The best chapter in this entire book is "The Report," in which an officer is commanded to produce a report after a horrific tragedy, and as he works his way through it, the reader is made privy to a terrible revelation. Indeed, there are many moments in this book where the reader is right there at some major event, feeling what the characters feel (the scene in Concepción with the hot-air balloons, in Monterey where the good Catholic priests beat their religion into the indigenous people, or a much later scene where the character watches in despair as the hope of rescue disappears on the horizon).    Sometimes this approach works, sometimes it doesn't quite do it.  On the whole,  I came away feeling like my job as a reader here was to put a series of disjointed stories together to cohere as a novel, and that didn't always work either.
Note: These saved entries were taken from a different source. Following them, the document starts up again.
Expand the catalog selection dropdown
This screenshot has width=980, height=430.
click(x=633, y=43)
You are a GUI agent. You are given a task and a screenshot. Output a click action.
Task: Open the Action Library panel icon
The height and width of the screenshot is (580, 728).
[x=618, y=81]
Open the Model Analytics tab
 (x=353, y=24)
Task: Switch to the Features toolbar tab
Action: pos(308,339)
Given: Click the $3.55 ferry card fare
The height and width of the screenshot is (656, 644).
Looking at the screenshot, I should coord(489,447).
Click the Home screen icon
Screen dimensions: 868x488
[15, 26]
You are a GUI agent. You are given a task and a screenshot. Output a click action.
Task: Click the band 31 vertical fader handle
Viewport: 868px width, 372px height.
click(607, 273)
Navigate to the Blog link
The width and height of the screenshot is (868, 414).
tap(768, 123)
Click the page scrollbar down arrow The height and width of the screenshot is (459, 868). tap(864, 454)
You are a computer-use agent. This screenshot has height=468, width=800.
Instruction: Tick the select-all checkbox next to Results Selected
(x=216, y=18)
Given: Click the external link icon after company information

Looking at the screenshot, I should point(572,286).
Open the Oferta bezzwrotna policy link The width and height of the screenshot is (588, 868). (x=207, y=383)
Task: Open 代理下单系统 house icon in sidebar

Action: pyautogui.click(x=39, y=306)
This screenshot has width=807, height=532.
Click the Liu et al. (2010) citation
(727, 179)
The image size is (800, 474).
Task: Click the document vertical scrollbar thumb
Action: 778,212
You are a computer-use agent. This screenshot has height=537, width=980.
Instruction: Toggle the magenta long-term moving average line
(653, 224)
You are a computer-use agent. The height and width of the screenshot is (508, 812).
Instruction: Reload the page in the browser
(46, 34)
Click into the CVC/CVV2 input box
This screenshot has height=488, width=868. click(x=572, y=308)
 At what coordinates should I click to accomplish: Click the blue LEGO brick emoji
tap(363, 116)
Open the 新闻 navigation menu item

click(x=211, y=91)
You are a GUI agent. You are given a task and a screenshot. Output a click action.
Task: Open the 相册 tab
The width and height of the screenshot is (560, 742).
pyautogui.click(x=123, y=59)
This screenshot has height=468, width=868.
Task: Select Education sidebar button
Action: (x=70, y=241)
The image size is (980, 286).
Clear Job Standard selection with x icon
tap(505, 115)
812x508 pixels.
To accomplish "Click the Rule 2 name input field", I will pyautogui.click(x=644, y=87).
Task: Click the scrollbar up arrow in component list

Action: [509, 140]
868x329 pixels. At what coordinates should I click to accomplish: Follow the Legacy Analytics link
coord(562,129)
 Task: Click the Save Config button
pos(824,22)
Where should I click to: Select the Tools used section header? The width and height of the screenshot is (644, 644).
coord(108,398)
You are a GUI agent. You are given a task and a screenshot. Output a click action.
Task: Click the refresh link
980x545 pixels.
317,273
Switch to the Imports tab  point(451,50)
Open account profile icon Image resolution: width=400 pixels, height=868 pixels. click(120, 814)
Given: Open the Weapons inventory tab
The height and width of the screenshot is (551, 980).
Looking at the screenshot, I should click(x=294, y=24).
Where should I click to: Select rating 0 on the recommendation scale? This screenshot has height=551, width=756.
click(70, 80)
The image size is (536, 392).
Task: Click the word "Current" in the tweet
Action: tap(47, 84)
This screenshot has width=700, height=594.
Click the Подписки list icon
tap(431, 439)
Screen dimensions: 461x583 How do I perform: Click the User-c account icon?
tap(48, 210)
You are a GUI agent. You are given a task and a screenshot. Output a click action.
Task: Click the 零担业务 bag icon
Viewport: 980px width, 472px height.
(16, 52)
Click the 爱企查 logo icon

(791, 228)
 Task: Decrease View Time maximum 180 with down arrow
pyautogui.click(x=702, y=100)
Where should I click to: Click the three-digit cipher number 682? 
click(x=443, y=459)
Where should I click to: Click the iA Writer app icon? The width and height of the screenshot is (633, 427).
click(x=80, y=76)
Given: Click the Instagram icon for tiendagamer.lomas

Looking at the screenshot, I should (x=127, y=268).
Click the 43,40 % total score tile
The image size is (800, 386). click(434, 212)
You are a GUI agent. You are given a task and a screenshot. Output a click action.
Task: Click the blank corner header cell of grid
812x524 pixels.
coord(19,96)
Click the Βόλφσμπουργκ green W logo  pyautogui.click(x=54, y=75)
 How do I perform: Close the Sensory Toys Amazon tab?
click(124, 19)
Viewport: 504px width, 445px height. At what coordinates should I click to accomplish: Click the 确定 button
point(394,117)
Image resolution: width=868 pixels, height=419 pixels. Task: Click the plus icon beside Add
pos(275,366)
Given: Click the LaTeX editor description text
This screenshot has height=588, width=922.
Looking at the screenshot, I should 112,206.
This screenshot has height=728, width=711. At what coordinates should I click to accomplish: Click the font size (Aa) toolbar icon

 However, there is much to enjoy about this book, especially in how Ms. Williams reimagines and interprets an expedition that most people have never heard of.  But it's not just the expedition itself that captured my interest. She goes big and bold, for example, in the chapter "Lamanon at Sea," where she imagines a scientist's return to France in the midst of the Terror, offering her readers a look at the sort of society in which Enlightenment ideals have gone wildly astray leading to social and political upheaval of the worst sort. The way she writes this part of the chapter is just unbelievably good and I found myself at various points in this book unable to put it down.

So far readers are loving this book.  The Historical Novel Society rates it positively, as does Katherine A. Powers at The Christian Science Monitor.  I have to agree that Landfalls is a highly intelligent work; had it not felt so disjointed and jarring, I probably would have enjoyed it much more than I did.  Still, I would most definitely recommend it to anyone who likes quality historical fiction.  I will also say that it is very, very obvious that Ms. Williams has spent a LOT of time researching her material, something that the history person inside of me greatly appreciates.